Researchers working for the NBER have made an interesting case that high levels of common ownership in companies could be anti-competitive. This trend is exacerbated by high levels of indexing, as a greater percentage of publicly traded shares are owned by the same index funds. Bloomberg reports:
The rise of indexing mutual funds and other diversified investors is increasing the temptation for public companies to act in the interests of their rivals, a trio of professors say.
Their study, “Common Ownership in America: 1980-2017,” is the latest entry in a growing body of research looking into whether the expanding influence of giant shareholders like passively managed funds is making American companies less willing to compete. When so many businesses have the same owners, the theory goes, rivalries between them weaken, as firms face growing incentives to keep people other than their customers and employees happy.
The paper shows implied incentives linked to common ownership have risen to “economically significant” levels. But large indexers like BlackRock Inc., Vanguard Group Inc. and State Street Corp. have an “ambiguous relationship” to this trend, which effectively predates their march to preeminence.

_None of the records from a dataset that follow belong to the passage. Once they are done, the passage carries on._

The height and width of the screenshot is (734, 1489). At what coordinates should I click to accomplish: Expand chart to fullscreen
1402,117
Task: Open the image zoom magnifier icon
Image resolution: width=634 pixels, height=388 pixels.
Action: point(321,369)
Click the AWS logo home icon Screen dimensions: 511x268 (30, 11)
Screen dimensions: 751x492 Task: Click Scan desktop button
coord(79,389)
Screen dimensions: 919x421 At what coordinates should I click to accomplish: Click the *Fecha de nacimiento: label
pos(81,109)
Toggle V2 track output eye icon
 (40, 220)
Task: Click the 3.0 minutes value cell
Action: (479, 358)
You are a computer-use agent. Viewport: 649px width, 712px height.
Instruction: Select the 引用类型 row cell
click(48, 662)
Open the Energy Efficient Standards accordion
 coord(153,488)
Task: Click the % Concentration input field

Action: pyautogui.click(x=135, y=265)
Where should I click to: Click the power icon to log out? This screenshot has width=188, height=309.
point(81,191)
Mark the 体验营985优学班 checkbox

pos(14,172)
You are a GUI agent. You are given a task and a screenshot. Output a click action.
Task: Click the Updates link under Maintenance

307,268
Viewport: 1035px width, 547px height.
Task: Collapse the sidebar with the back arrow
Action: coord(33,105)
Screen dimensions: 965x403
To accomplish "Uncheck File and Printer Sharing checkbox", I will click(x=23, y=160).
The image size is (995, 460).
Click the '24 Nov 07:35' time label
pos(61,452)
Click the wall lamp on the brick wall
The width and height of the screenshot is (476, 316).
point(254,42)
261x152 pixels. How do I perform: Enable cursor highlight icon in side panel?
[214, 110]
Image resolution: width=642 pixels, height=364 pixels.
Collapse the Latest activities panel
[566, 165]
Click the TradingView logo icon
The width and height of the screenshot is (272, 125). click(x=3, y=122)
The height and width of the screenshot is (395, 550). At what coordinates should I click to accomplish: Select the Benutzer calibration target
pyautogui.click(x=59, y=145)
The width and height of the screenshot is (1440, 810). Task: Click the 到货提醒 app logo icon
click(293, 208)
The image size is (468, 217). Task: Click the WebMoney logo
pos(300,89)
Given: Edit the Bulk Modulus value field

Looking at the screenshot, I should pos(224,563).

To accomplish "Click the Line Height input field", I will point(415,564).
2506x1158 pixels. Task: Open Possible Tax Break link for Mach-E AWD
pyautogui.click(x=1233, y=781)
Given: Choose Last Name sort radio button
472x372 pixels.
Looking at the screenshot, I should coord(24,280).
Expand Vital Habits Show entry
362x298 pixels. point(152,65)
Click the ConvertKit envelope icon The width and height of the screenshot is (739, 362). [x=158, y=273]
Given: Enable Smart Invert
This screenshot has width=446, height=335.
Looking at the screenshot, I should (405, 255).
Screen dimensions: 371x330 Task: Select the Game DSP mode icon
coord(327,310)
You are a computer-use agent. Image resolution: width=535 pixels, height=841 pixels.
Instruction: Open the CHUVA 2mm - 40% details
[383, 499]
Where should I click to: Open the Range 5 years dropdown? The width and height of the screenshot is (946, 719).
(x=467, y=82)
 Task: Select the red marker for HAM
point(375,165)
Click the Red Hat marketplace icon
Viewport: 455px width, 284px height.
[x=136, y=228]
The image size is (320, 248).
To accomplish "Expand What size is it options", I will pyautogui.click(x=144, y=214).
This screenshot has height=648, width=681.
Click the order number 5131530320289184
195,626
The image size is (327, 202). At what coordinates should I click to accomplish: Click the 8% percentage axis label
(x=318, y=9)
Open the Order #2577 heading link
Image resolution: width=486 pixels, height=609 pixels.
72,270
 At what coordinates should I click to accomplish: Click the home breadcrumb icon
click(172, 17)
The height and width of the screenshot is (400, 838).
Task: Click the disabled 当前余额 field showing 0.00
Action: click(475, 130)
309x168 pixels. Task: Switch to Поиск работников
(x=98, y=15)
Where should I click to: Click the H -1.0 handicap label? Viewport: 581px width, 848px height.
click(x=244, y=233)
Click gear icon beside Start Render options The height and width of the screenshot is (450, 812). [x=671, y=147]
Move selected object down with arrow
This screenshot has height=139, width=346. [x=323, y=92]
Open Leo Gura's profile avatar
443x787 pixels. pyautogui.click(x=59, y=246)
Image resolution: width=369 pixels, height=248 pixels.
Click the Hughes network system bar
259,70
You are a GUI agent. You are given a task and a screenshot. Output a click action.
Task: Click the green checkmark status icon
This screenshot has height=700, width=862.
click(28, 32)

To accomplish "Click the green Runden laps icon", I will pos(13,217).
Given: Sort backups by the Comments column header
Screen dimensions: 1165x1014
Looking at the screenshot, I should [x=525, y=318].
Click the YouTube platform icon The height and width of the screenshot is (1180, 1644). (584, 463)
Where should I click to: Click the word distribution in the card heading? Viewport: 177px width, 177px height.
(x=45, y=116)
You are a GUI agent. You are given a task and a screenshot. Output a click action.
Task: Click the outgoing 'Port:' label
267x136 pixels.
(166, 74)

To test the thesis, the researchers examined something called “profit weight” — how much value a company theoretically places on its peers’ earnings in light of common ownership. They found it surged from 0.2 in 1980 to 0.5 by 1999 to almost 0.7 in 2017, according to models they developed. Zero would suggest firms do nothing but maximize their own profit, while 1 means “full collusion” or “the weight a merged firm places on an acquired subsidiary,” according to the paper.